TAMUCC Introduction to Ethics Don Berkich
Philosophy A Kantian Deduction Handout

Suppose Bill and Megan invite their friend Doris to go to the movies with them on Friday. Unfortunately, Doris does not have enough money to pay for a movie. Bill and Megan offer to pay her way provided that she pay them back on Monday. Doris--poor student that she is--knows that she will be unable to pay them back next week, much less Monday. She wonders to herself, 'should I lie and tell them that I can pay them back on Monday?' Here is how Kant answers the question.
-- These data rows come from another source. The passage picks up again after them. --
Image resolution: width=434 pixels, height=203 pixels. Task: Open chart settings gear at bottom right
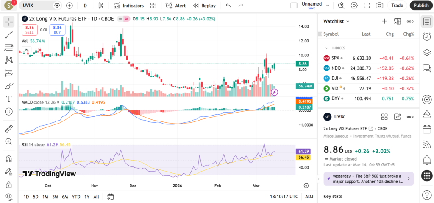[306, 186]
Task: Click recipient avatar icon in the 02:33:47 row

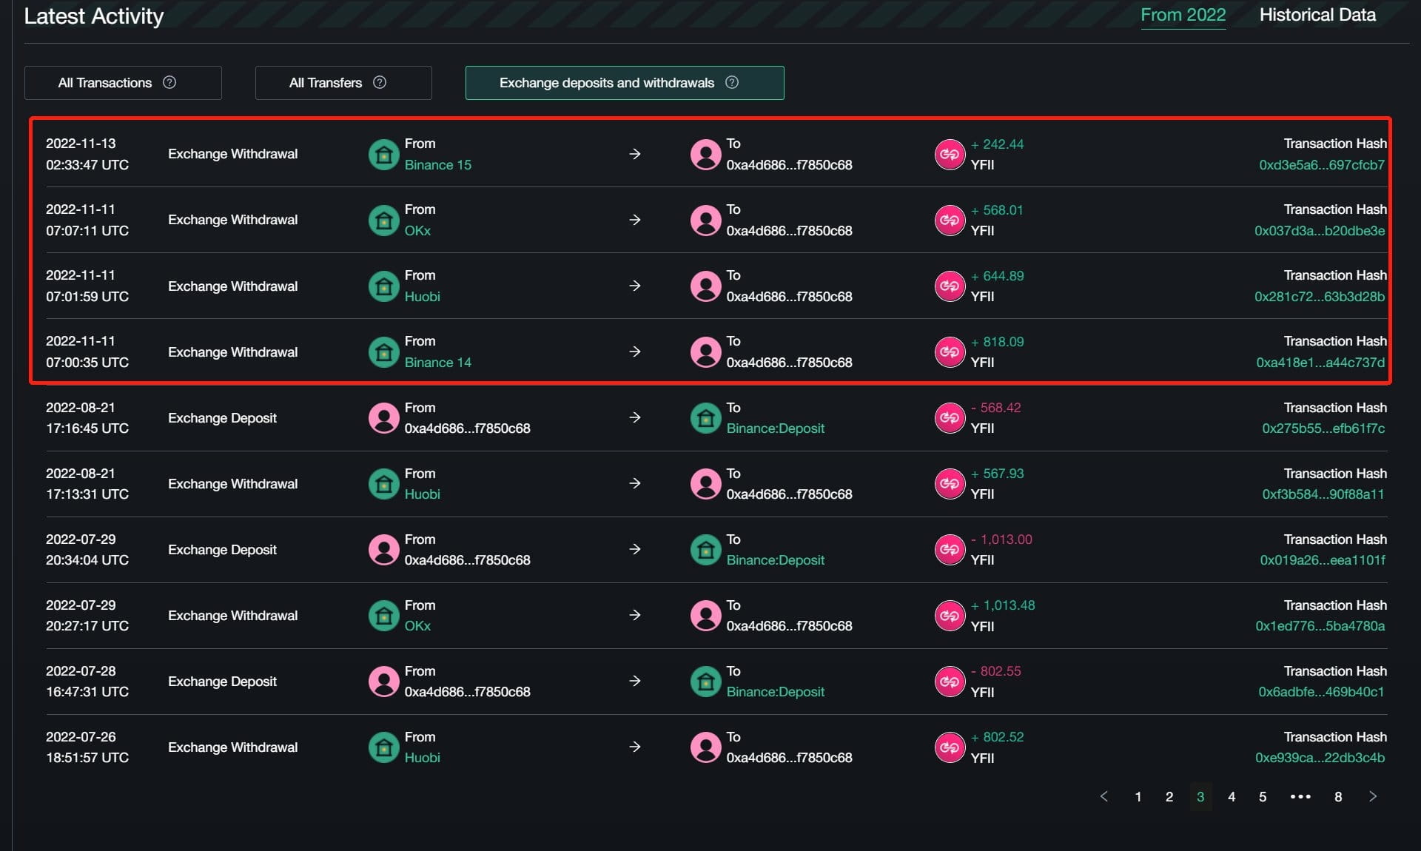Action: pos(705,155)
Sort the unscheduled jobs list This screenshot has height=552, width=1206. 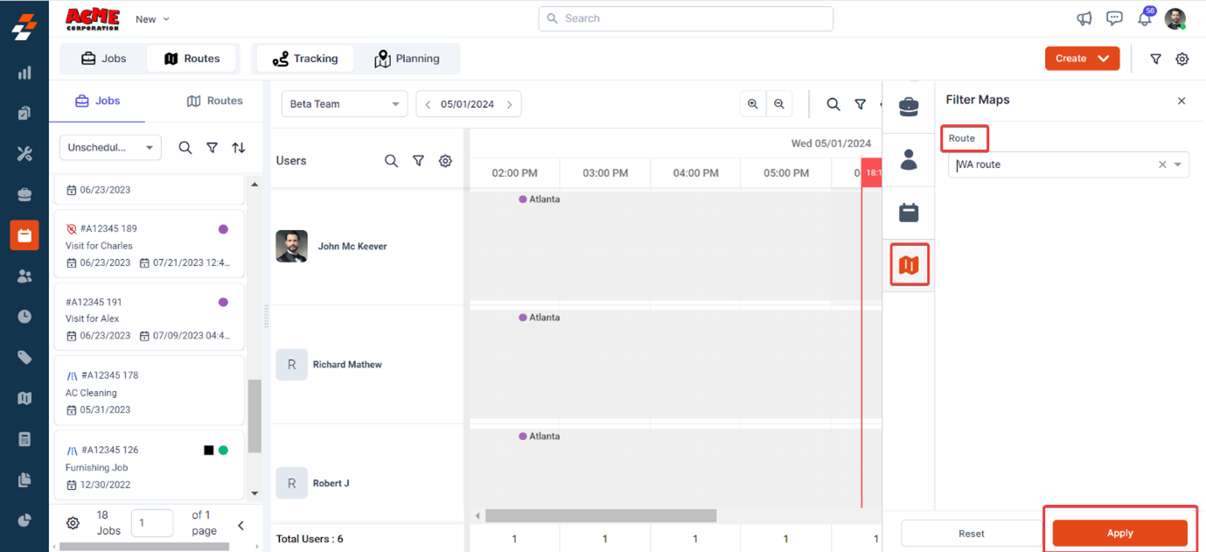239,148
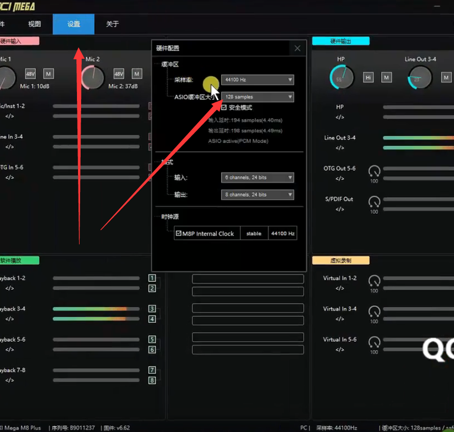Mute the Mic 2 input

pos(137,74)
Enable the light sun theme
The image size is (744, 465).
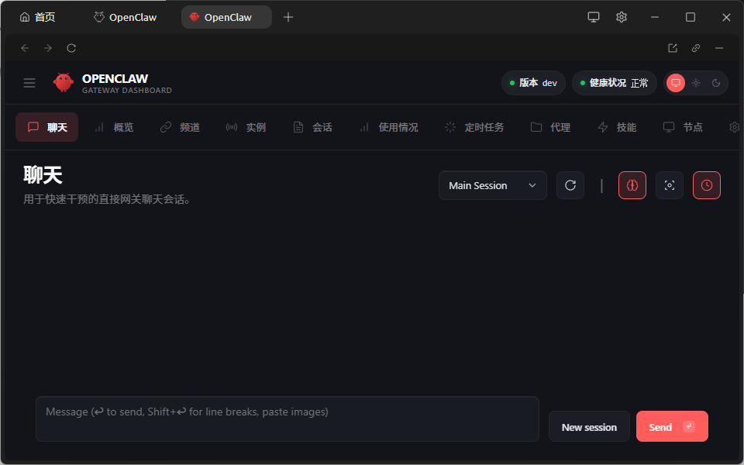[x=695, y=83]
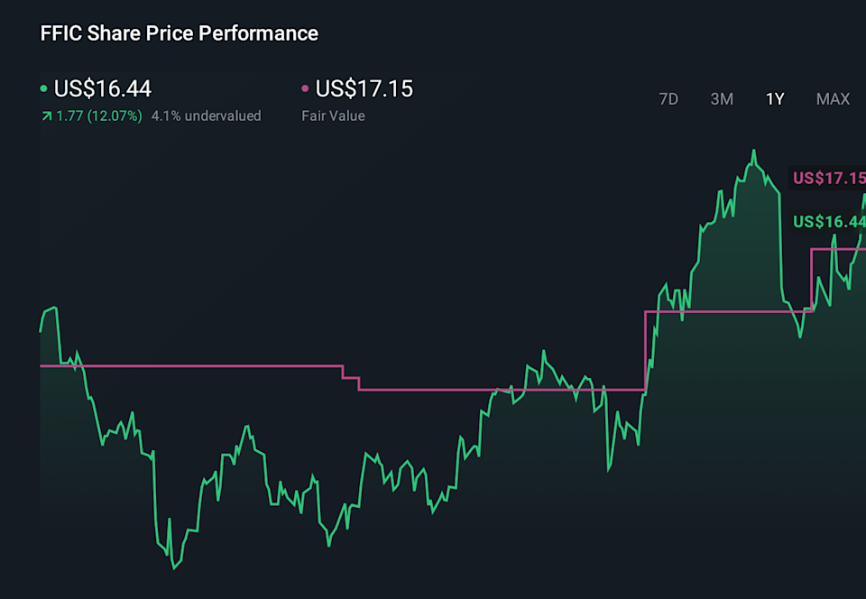Switch chart to 3M range

click(722, 99)
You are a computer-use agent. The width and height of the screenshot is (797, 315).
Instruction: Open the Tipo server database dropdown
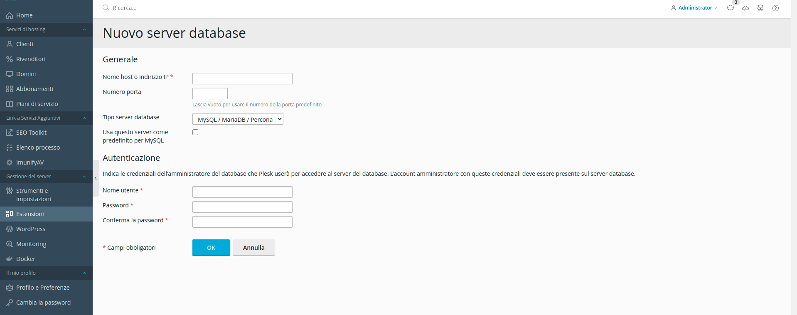pos(238,119)
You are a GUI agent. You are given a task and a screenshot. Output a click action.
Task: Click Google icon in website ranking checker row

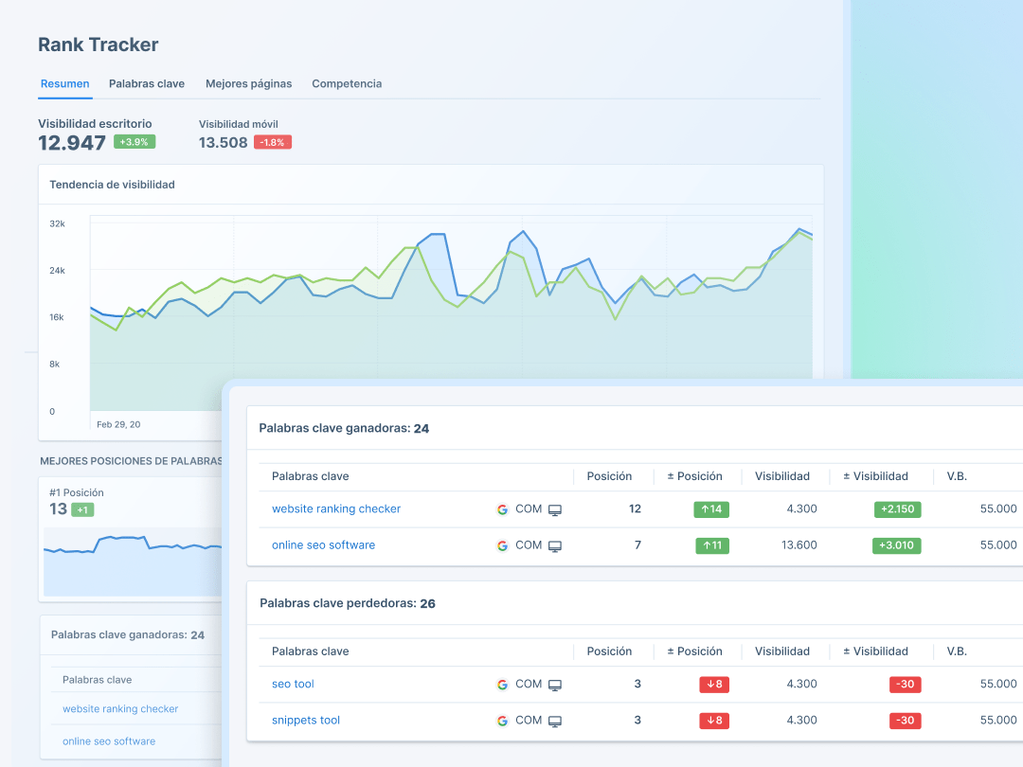coord(502,509)
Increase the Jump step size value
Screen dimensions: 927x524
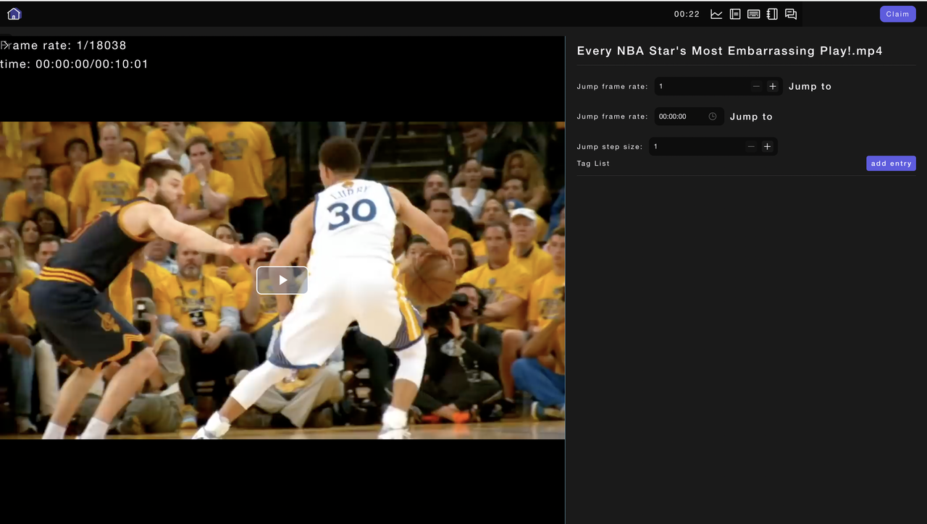[767, 146]
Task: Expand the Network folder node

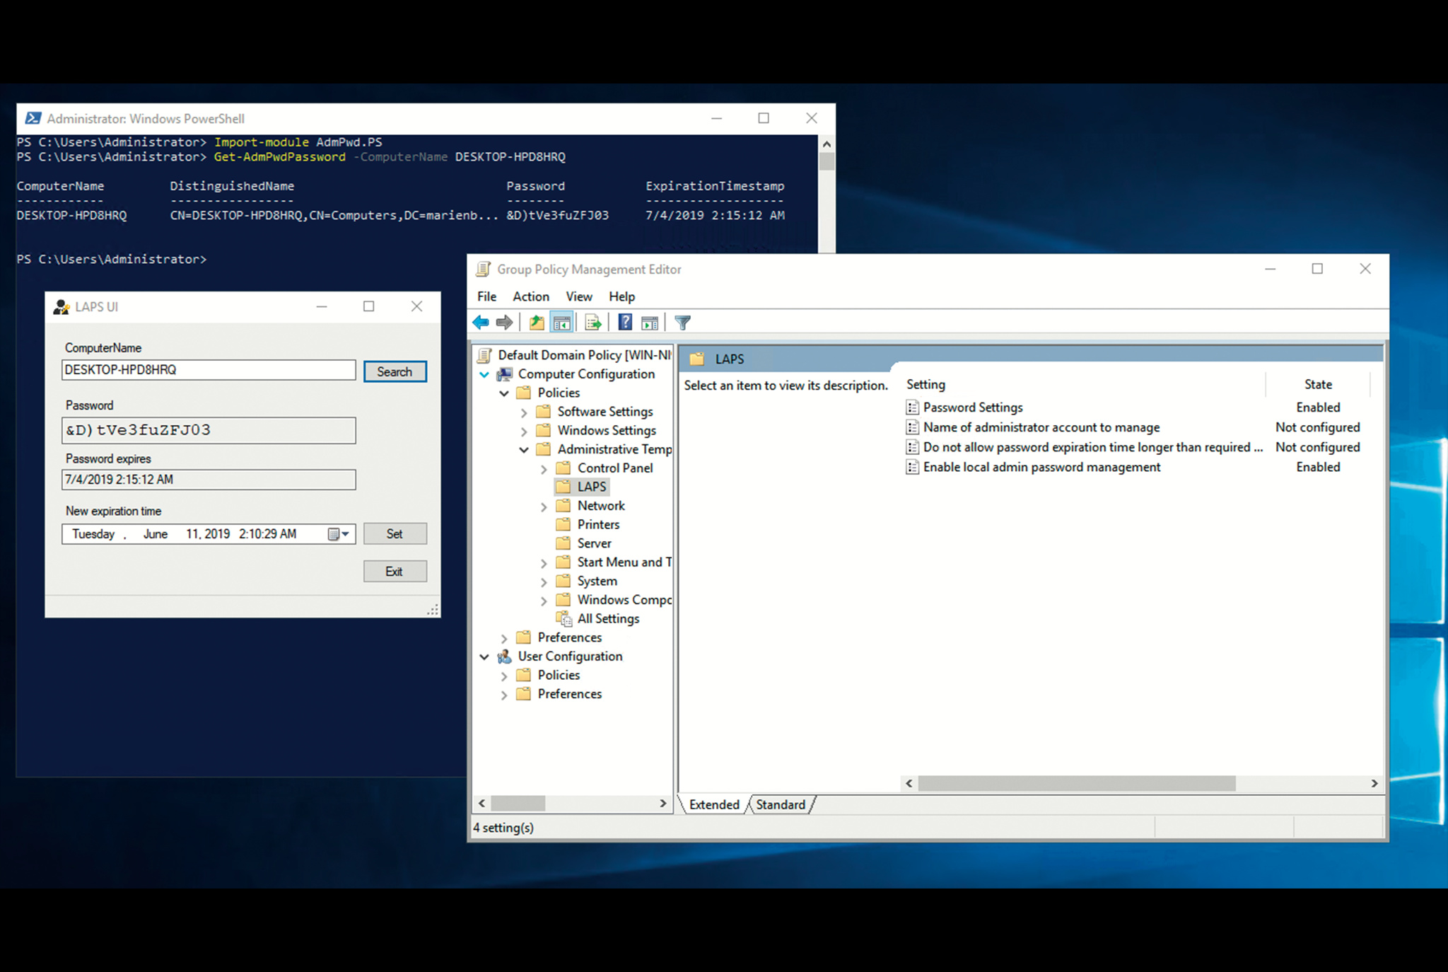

  1 I should lie. Premise (Doris's maxim)
2 Everyone should lie. Categorical Imperative, 1
3 My friends should lie to me. 2
  4 If I should lie then I can go to the movies. Premise
  5 If my friends should lie to me then I cannot go to the movies. Premise
6 I can go to the movies. 1&4
7 I cannot go to the movies. 3&5
8 I can go to the movies and I cannot go to the moves. 6&7
9 I should not lie. 1&8

Notice that the argument is valid: it is in the Reductio ad Absurdum form. Notice also that the conclusion, "I should not lie", is categorical. In other words, it is not a hypothetical imperative. If not lying is equivalent to telling the truth, then one more application of the Categorical Imperative--which, for the purposes of a Kantian Deduction, we should think of as a rule of logical inference--results in universal conclusion that everyone should tell the truth. This is an absolute duty, and Kant's clever use of the Reductio ad Absurdum form in conjunction with the first formulation of the Categorical Imperative is how he arrives at the implications of his theory.